Summary: openContent mode="none"
Status: CLOSED FIXED
Alias: None
Product: XML Schema
Classification: Unclassified
Component: Structures: XSD Part 1 (show other bugs)
Version: 1.1 only
Hardware: PC Windows NT
: P2 normal
Target Milestone: ---
Assignee: David Ezell
QA Contact: XML Schema comments list
URL:
Whiteboard:
Keywords: resolved
Depends on:
Blocks:
 
Reported: 2009-06-29 16:25 UTC by Michael Kay
Modified: 2009-07-25 08:41 UTC (History)
1 user (show)

See Also:


Attachments

Description Michael Kay 2009-06-29 16:25:08 UTC
In section 3.4.3 we have a lexical representation rule:

2 If <openContent> is present and has mode &#8800; 'none', then there must be an <any> among the [children] of <openContent>. 

I would have expected to see also the converse rule:

2b If <openContent> is present and has mode = 'none', then there must be no <any> among the [children] of <openContent>.

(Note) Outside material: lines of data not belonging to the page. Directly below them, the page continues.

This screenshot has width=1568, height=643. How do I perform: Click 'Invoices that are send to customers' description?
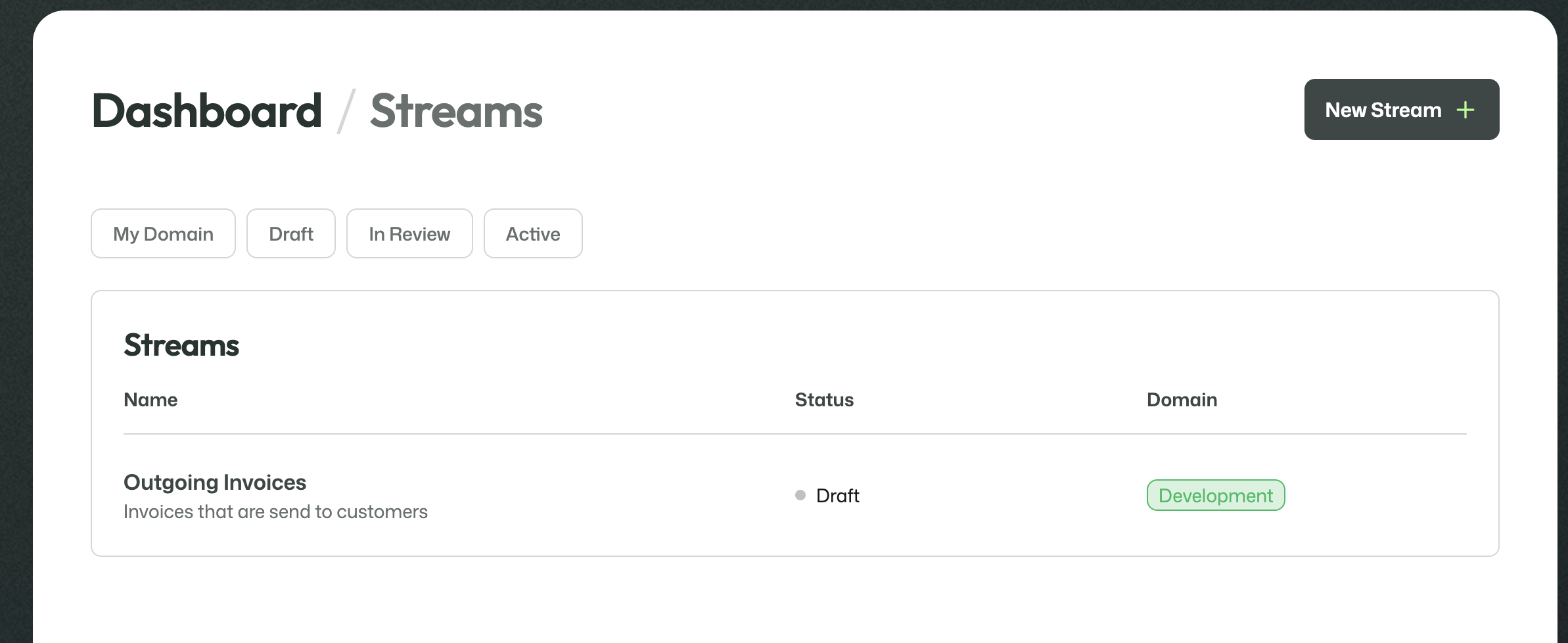click(275, 512)
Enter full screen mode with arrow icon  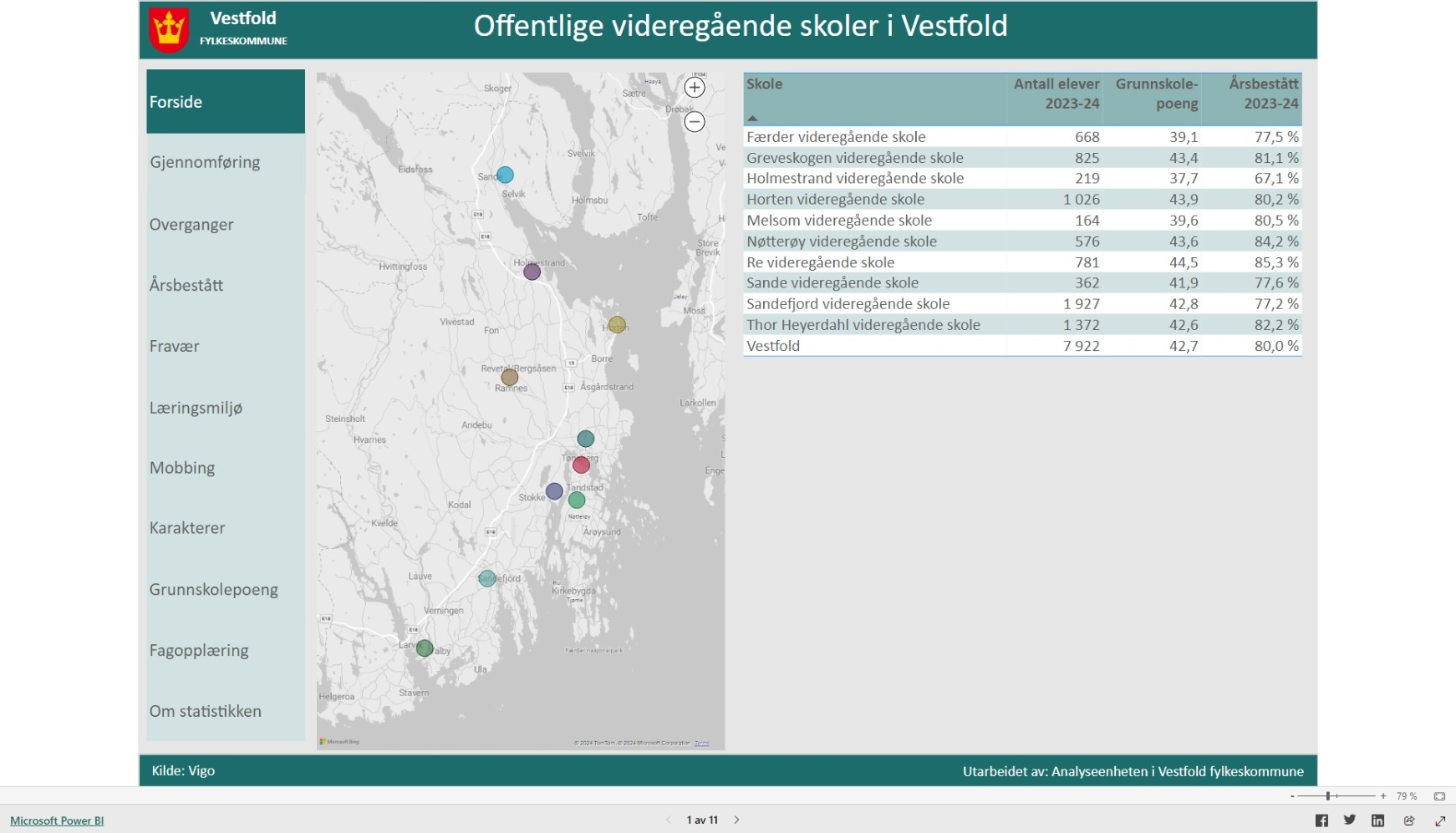[1440, 820]
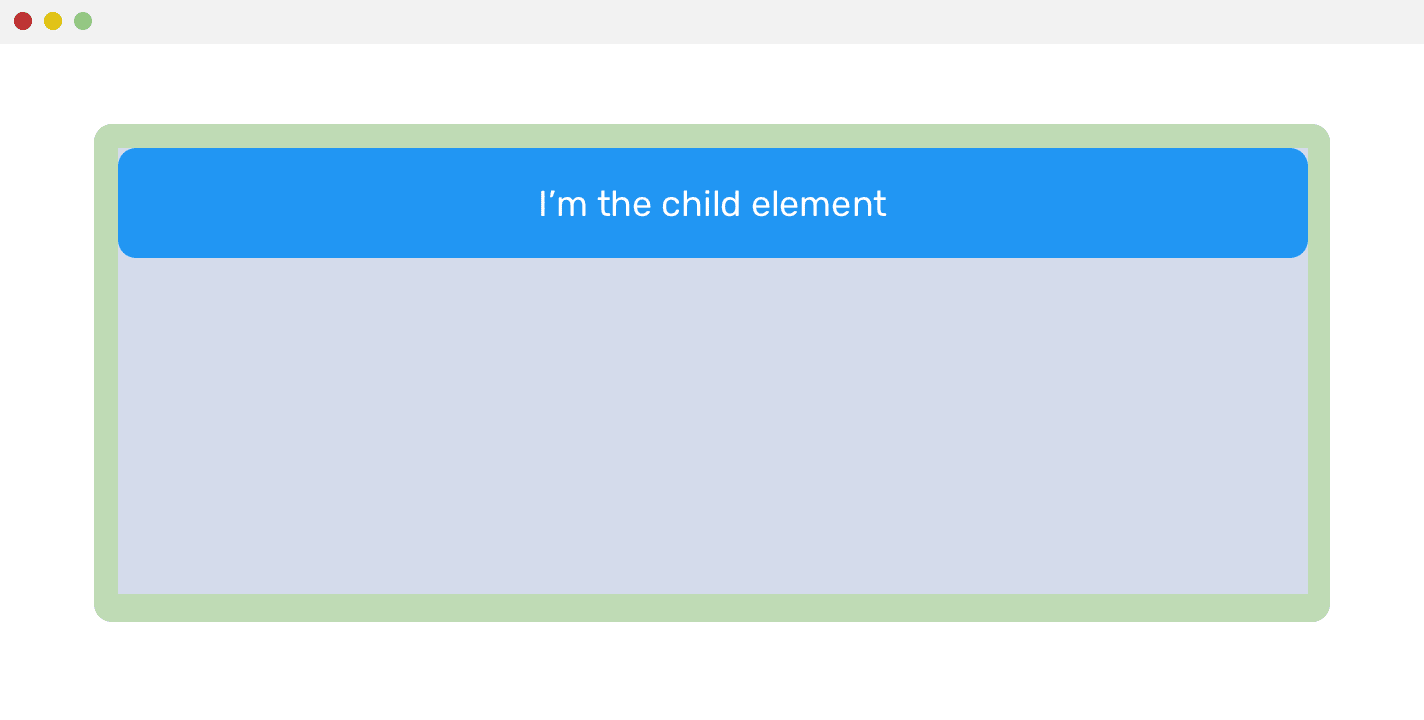
Task: Click white space below the green container
Action: 712,672

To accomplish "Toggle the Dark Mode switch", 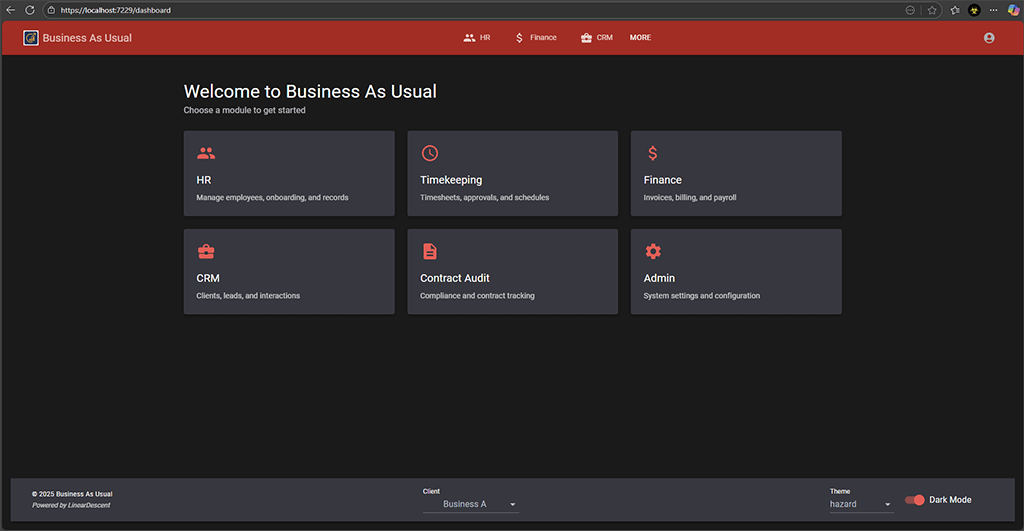I will (x=914, y=500).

As written, it seems that an <any> child is allowed, and is ignored.
Comment 1 C. M. Sperberg-McQueen 2009-07-17 16:00:47 UTC
This seems like an unfortunate lapse into paternalism.  The existing rule 2 prevents a semantic train wreck:  if it's violated, the schema document has no interpretation.  The situation outlawed by the proposed rule 2b, on the other hand, has a completely coherent interpretation.  It's analogous to an "if (false) then ..." construct in most programming languages, or an XSLT template with mode="m", where mode m is never used.

In practice, when experimenting with changes in a schema, I expect it to be handy to be able to turn open content off in a particular type, while retaining the wildcard in case I later want to go back to allowing open content; this is most important, of course, in cases where the wildcard is complicated and might be onerous to reconstruct from scratch.  (That's also when I use mode="nonesuch" in my XSLT stylesheets.)

Speaking for myself, I'd rather not make this change.
Comment 2 Michael Kay 2009-07-17 17:10:32 UTC
I can't see the analogy. Specifying mode="none" with a wildcard seems like nonsense to me: "there is no wildcard, and here it is". It's like allowing <e xsi:nil="true">content</e> - if an element is nilled, then it can't have content.
Comment 3 Dave Peterson 2009-07-17 20:17:24 UTC
(In reply to comment #2)
> I can't see the analogy. Specifying mode="none" with a wildcard seems like
> nonsense to me: "there is no wildcard, and here it is". It's like allowing <e
> xsi:nil="true">content</e> - if an element is nilled, then it can't have
> content.

Isn't it more like "nothing is allowed to satisfy this, hence a wildcard present represents inaccessible optional content"?  (Much like content that gets maxOccurs zero.)
Comment 4 Michael Kay 2009-07-17 20:26:58 UTC
On that theory it's "paternalistic" that we don't allow a simple type to define "inaccessible" attribute uses.
Comment 5 David Ezell 2009-07-24 16:35:27 UTC
MSM: remove rule 2 as quoted -- it's not necessary.
SG:  what about mapping rules?

RESOLUTION:  adopt MK's 2b rule.

Comment 6 C. M. Sperberg-McQueen 2009-07-25 01:01:16 UTC
The change agreed upon during today's WG call has been integrated into the status-quo documents on the server.  I'm marking the issue resolved, accordingly.

Michael, if you would do the honors, please?  Thank you.